Screenshot grounding data
--------------------------------
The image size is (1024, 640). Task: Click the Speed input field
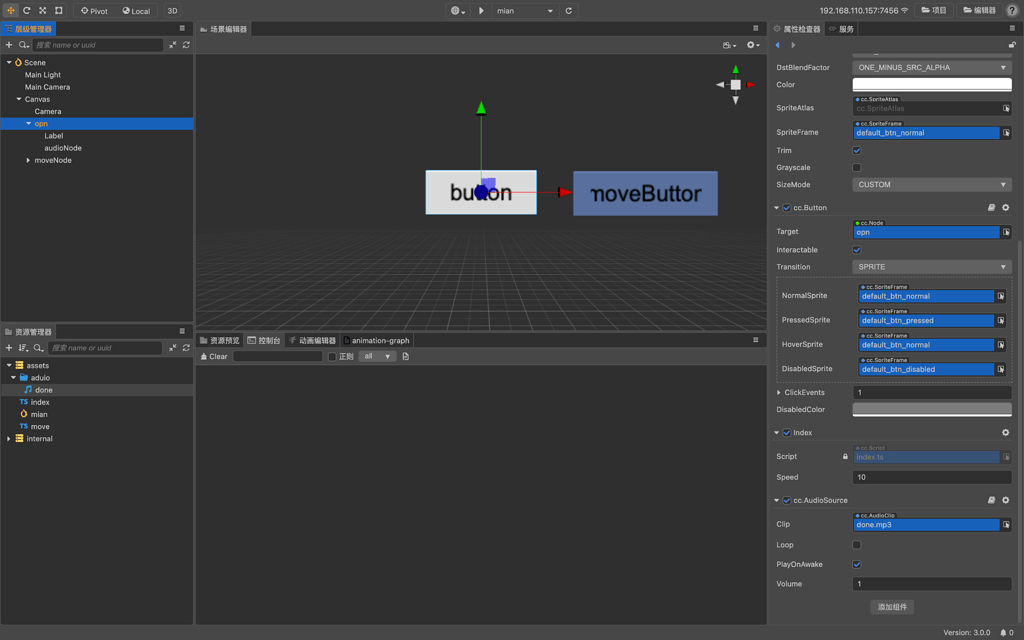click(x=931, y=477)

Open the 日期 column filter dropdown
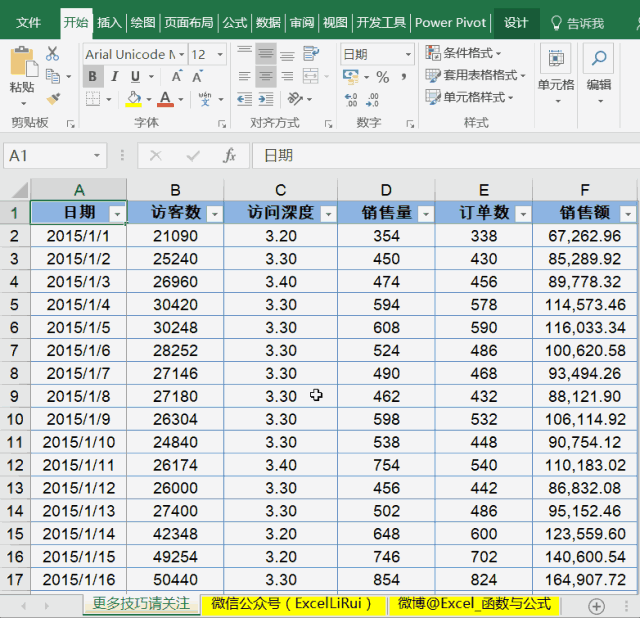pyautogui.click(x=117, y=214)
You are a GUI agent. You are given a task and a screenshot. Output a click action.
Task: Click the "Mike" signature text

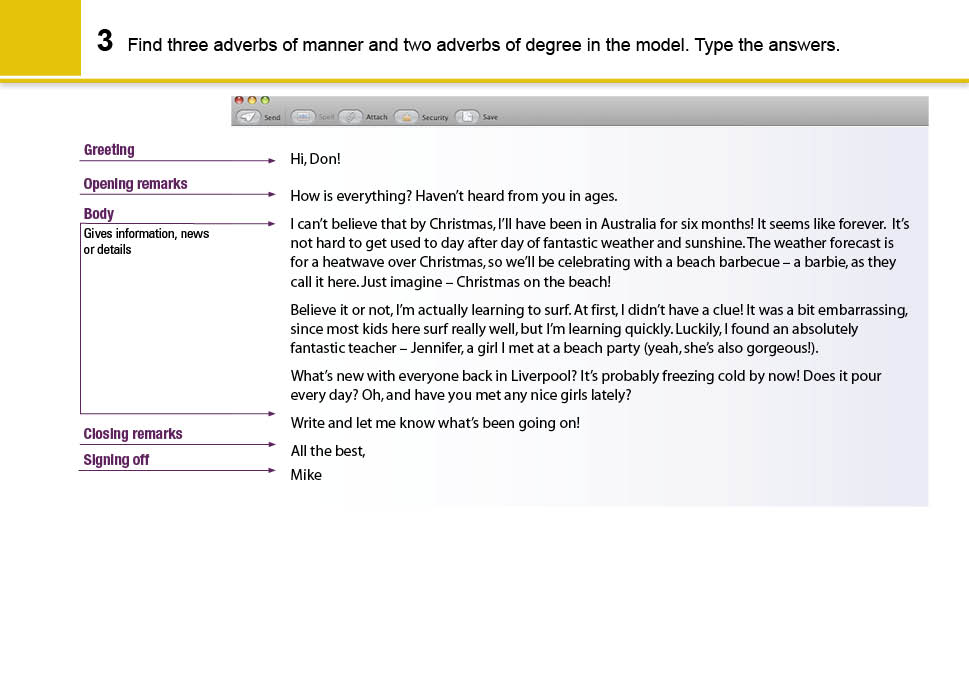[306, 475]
--------------------------------
REQUIRED ACTION - Retype all of the data above word for word, excluding the pictures.

ANSWER BELOW -
The image size is (1024, 640). Task: Click the Speed input field
click(x=931, y=477)

Open the 日期 column filter dropdown
pyautogui.click(x=117, y=214)
You are a GUI agent. You are given a task and a screenshot. Output a click action.
Task: Click the "Mike" signature text

[306, 475]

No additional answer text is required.